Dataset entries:
▬▬▬

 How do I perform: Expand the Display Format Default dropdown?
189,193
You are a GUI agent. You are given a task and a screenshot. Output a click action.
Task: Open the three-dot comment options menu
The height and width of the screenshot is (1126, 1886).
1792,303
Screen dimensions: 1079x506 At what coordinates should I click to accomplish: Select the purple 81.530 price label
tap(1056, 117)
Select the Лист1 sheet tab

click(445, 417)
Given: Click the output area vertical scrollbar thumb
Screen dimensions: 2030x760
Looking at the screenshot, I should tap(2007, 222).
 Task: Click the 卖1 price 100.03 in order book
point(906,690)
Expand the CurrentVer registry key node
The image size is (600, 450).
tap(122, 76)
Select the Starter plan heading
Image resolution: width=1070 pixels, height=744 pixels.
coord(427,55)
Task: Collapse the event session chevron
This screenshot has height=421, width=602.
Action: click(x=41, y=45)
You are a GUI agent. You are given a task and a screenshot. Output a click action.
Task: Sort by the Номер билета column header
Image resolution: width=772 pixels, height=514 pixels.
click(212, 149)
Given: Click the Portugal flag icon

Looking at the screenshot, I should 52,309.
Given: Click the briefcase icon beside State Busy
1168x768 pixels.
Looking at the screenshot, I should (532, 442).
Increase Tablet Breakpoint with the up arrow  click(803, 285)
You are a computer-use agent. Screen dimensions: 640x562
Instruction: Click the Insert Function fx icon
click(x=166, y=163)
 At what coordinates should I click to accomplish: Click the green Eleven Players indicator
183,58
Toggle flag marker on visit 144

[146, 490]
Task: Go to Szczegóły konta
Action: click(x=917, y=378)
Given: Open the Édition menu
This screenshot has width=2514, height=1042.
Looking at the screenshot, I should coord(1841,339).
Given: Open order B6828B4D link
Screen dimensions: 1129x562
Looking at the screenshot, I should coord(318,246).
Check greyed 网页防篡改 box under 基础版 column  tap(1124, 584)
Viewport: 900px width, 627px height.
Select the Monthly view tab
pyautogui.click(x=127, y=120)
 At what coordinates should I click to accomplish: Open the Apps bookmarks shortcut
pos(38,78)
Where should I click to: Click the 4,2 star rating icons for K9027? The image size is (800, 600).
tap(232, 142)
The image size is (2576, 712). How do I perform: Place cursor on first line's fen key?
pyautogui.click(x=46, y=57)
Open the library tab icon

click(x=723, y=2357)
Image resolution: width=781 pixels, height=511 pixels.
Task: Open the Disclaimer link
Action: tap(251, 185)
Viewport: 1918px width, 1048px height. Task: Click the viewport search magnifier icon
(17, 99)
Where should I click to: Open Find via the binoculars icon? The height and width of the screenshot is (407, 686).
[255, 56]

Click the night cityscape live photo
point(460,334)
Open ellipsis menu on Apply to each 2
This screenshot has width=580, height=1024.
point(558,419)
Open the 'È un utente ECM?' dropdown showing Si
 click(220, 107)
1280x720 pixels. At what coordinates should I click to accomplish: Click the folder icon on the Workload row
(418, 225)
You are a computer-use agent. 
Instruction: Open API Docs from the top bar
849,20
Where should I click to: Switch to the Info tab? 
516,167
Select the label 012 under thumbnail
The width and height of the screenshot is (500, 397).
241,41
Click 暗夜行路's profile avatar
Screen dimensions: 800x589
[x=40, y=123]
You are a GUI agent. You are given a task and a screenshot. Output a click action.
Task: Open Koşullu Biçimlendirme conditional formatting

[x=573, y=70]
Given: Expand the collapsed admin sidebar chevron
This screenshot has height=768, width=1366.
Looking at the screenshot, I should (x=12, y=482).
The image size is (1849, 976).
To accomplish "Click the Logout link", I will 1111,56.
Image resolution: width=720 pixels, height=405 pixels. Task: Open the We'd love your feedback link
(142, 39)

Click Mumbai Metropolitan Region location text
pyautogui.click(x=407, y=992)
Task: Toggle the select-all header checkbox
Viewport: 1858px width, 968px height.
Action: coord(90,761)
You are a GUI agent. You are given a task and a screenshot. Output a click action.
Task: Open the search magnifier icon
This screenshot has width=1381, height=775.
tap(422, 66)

▬▬▬

● **What you are asked to do**: Return the data in its entirety, exactly as given.

● **Solution to this problem**:
 How do I perform: Expand the Display Format Default dropdown?
189,193
You are a GUI agent. You are given a task and a screenshot. Output a click action.
Task: Open the three-dot comment options menu
The height and width of the screenshot is (1126, 1886).
1792,303
Screen dimensions: 1079x506 At what coordinates should I click to accomplish: Select the purple 81.530 price label
tap(1056, 117)
Select the Лист1 sheet tab

click(445, 417)
Given: Click the output area vertical scrollbar thumb
Screen dimensions: 2030x760
Looking at the screenshot, I should tap(2007, 222).
 Task: Click the 卖1 price 100.03 in order book
point(906,690)
Expand the CurrentVer registry key node
The image size is (600, 450).
tap(122, 76)
Select the Starter plan heading
Image resolution: width=1070 pixels, height=744 pixels.
coord(427,55)
Task: Collapse the event session chevron
This screenshot has height=421, width=602.
Action: click(x=41, y=45)
You are a GUI agent. You are given a task and a screenshot. Output a click action.
Task: Sort by the Номер билета column header
Image resolution: width=772 pixels, height=514 pixels.
click(212, 149)
Given: Click the Portugal flag icon

Looking at the screenshot, I should 52,309.
Given: Click the briefcase icon beside State Busy
1168x768 pixels.
Looking at the screenshot, I should (532, 442).
Increase Tablet Breakpoint with the up arrow  click(803, 285)
You are a computer-use agent. Screen dimensions: 640x562
Instruction: Click the Insert Function fx icon
click(x=166, y=163)
 At what coordinates should I click to accomplish: Click the green Eleven Players indicator
183,58
Toggle flag marker on visit 144

[146, 490]
Task: Go to Szczegóły konta
Action: click(x=917, y=378)
Given: Open the Édition menu
This screenshot has width=2514, height=1042.
Looking at the screenshot, I should coord(1841,339).
Given: Open order B6828B4D link
Screen dimensions: 1129x562
Looking at the screenshot, I should coord(318,246).
Check greyed 网页防篡改 box under 基础版 column  tap(1124, 584)
Viewport: 900px width, 627px height.
Select the Monthly view tab
pyautogui.click(x=127, y=120)
 At what coordinates should I click to accomplish: Open the Apps bookmarks shortcut
pos(38,78)
Where should I click to: Click the 4,2 star rating icons for K9027? The image size is (800, 600).
tap(232, 142)
The image size is (2576, 712). How do I perform: Place cursor on first line's fen key?
pyautogui.click(x=46, y=57)
Open the library tab icon

click(x=723, y=2357)
Image resolution: width=781 pixels, height=511 pixels.
Task: Open the Disclaimer link
Action: tap(251, 185)
Viewport: 1918px width, 1048px height. Task: Click the viewport search magnifier icon
(17, 99)
Where should I click to: Open Find via the binoculars icon? The height and width of the screenshot is (407, 686).
[255, 56]

Click the night cityscape live photo
point(460,334)
Open ellipsis menu on Apply to each 2
This screenshot has width=580, height=1024.
point(558,419)
Open the 'È un utente ECM?' dropdown showing Si
 click(220, 107)
1280x720 pixels. At what coordinates should I click to accomplish: Click the folder icon on the Workload row
(418, 225)
You are a computer-use agent. 
Instruction: Open API Docs from the top bar
849,20
Where should I click to: Switch to the Info tab? 
516,167
Select the label 012 under thumbnail
The width and height of the screenshot is (500, 397).
241,41
Click 暗夜行路's profile avatar
Screen dimensions: 800x589
[x=40, y=123]
You are a GUI agent. You are given a task and a screenshot. Output a click action.
Task: Open Koşullu Biçimlendirme conditional formatting

[x=573, y=70]
Given: Expand the collapsed admin sidebar chevron
This screenshot has height=768, width=1366.
Looking at the screenshot, I should (x=12, y=482).
The image size is (1849, 976).
To accomplish "Click the Logout link", I will 1111,56.
Image resolution: width=720 pixels, height=405 pixels. Task: Open the We'd love your feedback link
(142, 39)

Click Mumbai Metropolitan Region location text
pyautogui.click(x=407, y=992)
Task: Toggle the select-all header checkbox
Viewport: 1858px width, 968px height.
Action: coord(90,761)
You are a GUI agent. You are given a task and a screenshot. Output a click action.
Task: Open the search magnifier icon
This screenshot has width=1381, height=775.
tap(422, 66)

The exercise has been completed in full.